Theorem 1 (Simple, General Refine)

Let \(\phi _\text {bv}\) be the bit-vector reduction of a word equation \(X^1 \cdot ... \cdot X^n = Y^1 \cdot ... \cdot Y^m\) for some length assignment. Suppose \(C := X_i = Y_j \wedge ... \wedge X_l = Y_k\) is a bit-vector UNSAT core for \(\phi _\text {bv}\), where every \(X_a\) and \(Y_b\) are the characters at positions \(\text {len}(X^1 \cdot ... \cdot X^a)\) and \(\text {len}(Y^1 \cdot ... \cdot Y^b)\) of the word equation, respectively, and let \(C_\text {len}\) be C but with every bit-vector equality replaced with the corresponding length constraint that caused each equality in \(\phi _\text {bv}\):

$$C_\text {len} := \text {len}(X^1 \cdot ... \cdot X^i) = \text {len}(Y^1 \cdot ... \cdot Y^j) \wedge ... \wedge \text {len}(X^1 \cdot ... \cdot X^l) = \text {len}(Y^1 \cdot ... \cdot Y^k).$$

Then any lengths that satisfy \(C_\text {len}\) will cause an UNSAT bit-vector reduction.

Proof

Construct the same UNSAT core up to renaming of bit-vector variables.

   \(\square \)

The main loop of Algorithm 1 returns UNSAT when there are no integer solutions to explore, and it returns SAT if a satisfying bit-vector model is found. At a high-level, this algorithm is correct because Refine never blocks length assignments that could lead to a satisfying bit-vector reduction, and because every bit-vector model corresponds to a string model. Unfortunately, Algorithm 1 is not guaranteed to terminate.

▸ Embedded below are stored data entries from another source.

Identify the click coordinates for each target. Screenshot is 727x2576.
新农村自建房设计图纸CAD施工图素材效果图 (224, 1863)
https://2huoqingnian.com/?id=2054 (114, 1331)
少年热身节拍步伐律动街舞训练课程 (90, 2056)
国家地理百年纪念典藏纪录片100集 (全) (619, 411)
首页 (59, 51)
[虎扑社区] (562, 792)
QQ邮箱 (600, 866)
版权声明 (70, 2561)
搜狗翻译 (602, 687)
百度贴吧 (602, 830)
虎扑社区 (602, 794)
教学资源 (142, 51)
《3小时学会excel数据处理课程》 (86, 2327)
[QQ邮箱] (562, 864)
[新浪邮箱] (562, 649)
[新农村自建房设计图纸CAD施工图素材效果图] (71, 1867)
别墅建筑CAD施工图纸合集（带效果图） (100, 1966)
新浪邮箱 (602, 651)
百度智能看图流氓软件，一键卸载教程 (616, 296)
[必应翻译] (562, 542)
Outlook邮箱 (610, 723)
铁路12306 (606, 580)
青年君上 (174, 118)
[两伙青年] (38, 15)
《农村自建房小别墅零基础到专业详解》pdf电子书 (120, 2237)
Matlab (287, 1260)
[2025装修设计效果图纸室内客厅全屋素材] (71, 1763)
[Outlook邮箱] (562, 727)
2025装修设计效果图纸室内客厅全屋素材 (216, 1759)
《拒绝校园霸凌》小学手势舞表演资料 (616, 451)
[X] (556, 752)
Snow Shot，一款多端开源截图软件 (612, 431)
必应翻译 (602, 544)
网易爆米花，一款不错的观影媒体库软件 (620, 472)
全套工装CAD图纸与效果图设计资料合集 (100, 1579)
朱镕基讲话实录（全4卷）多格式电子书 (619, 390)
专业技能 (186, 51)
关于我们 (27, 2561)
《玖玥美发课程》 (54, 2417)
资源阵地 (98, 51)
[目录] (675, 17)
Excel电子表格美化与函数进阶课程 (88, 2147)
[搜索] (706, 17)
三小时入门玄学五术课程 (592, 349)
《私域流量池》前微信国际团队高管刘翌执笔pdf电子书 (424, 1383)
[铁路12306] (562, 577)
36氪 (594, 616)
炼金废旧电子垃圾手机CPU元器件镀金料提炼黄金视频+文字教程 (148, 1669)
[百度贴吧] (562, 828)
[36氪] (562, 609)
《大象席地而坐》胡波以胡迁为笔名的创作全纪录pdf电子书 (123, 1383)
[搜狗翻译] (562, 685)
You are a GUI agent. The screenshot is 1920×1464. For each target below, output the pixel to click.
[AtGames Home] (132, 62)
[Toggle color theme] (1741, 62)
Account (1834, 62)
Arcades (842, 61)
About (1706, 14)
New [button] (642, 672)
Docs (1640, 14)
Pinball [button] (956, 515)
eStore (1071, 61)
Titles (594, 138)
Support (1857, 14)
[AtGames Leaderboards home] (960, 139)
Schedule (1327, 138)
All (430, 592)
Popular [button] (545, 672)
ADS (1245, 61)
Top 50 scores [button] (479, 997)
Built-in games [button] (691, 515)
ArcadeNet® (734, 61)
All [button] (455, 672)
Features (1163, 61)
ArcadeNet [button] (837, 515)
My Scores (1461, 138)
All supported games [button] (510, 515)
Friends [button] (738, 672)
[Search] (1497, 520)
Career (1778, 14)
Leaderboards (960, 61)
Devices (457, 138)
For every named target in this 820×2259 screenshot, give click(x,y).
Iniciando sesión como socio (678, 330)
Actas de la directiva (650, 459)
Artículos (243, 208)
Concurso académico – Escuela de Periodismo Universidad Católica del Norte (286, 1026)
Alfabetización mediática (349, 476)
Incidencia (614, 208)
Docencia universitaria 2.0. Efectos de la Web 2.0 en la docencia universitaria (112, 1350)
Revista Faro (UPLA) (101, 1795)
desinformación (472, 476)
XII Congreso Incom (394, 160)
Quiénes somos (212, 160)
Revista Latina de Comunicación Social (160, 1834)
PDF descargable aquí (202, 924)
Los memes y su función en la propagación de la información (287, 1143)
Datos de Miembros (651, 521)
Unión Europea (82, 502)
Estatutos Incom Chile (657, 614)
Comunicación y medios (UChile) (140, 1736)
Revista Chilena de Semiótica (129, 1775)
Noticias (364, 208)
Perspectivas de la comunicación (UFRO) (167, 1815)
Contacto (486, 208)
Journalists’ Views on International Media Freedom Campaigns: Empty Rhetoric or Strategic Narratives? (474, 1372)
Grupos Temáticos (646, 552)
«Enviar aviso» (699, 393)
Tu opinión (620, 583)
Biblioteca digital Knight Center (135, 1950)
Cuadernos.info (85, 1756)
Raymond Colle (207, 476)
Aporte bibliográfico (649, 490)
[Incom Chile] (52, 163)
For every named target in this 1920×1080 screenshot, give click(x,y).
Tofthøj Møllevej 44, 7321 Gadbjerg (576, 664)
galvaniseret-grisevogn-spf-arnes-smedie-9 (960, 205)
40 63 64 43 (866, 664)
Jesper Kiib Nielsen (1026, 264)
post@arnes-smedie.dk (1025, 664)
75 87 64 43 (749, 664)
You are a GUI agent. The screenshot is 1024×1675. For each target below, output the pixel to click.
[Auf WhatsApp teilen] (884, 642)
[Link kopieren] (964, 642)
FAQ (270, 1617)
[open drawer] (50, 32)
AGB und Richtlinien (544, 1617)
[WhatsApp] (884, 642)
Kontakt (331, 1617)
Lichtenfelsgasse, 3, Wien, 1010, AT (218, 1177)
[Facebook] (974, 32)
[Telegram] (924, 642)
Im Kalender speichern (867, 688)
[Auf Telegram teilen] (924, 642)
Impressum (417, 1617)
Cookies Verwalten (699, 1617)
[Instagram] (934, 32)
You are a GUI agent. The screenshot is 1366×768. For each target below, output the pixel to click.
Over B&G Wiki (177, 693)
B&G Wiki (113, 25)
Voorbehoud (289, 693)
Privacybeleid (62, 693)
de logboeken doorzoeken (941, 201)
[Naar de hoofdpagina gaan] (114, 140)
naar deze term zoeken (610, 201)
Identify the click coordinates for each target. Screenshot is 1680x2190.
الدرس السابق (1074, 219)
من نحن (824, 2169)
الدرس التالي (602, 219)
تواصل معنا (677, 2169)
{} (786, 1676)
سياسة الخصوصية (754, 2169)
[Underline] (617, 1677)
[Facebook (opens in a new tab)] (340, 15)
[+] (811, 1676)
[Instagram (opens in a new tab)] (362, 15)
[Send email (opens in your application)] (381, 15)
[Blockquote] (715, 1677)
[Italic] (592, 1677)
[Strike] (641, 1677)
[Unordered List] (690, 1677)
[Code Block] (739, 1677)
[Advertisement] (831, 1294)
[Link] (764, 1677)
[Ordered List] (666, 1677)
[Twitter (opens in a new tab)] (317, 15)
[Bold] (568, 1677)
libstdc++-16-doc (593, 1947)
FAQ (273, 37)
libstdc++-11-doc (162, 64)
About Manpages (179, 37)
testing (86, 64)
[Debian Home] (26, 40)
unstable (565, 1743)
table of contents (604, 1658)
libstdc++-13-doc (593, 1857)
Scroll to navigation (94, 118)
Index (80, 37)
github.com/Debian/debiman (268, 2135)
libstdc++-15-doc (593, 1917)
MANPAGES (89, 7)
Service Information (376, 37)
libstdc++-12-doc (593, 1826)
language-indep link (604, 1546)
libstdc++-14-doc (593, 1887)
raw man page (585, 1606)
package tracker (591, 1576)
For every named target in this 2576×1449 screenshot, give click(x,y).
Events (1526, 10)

Z3str4’s Arrangement Solver with a Bit-vector Backend. The arrangement solver invoked by Z3str4 is a variant of the one implemented in the Z3str3 solver [9]. The key modification is the introduction of a bit-vector backend which is invoked after arrangement reduction has finished. The bit-vector backend re-uses many of the components of LAS, but it follows the conflict-driven clause learning architecture of Z3str2 [43] and Z3str3.

Solving Strings via Arrangements. We briefly describe the arrangement solver for completeness, and refer the reader to previous papers [9, 43] on this topic for a more thorough description. The core idea behind the arrangement technique is the reduction of string equations to simpler string equations until the formula is in “solved form”: a conjunction of equations of the form \(X = t\), where X is a string variable that appears in the input formula, t is a concatenation of string constants and possibly fresh string variables, and every variable in the input formula appears exactly once. See Section 4.3 of Ganesh et al. [21] for the complete, original definition of solved form. When considering an equality between strings, the arrangement technique introduces a disjunction of formulas describing the possible relationships between variables on the left-hand side and right-hand side of the equation. For example, for the equality \(A \cdot B = X \cdot Y\), there are three possible relationships between A and X: either A and X have the same length, or A is shorter than X, or A is longer than X. The arrangement technique expresses the possible relationships with the following three implied formulas: either \(A = X\) and \(B = Y\), or \(A \cdot X_1 = X\) and \(B = X_1 \cdot Y\) for a fresh string variable \(X_1\), or \(A = X \cdot X_2\) and \(X_2 \cdot B = Y\) for a fresh string variable \(X_2\). These three formulas are asserted as a disjunction to the core solver, which chooses one branch to explore. The solver continues to reduce and explore the resulting formulas until either (1) it has reduced the entire formula to solved form or (2) it encounters an overlap. We describe the use of the novel bit-vector backend for both cases and define overlaps in the next two paragraphs.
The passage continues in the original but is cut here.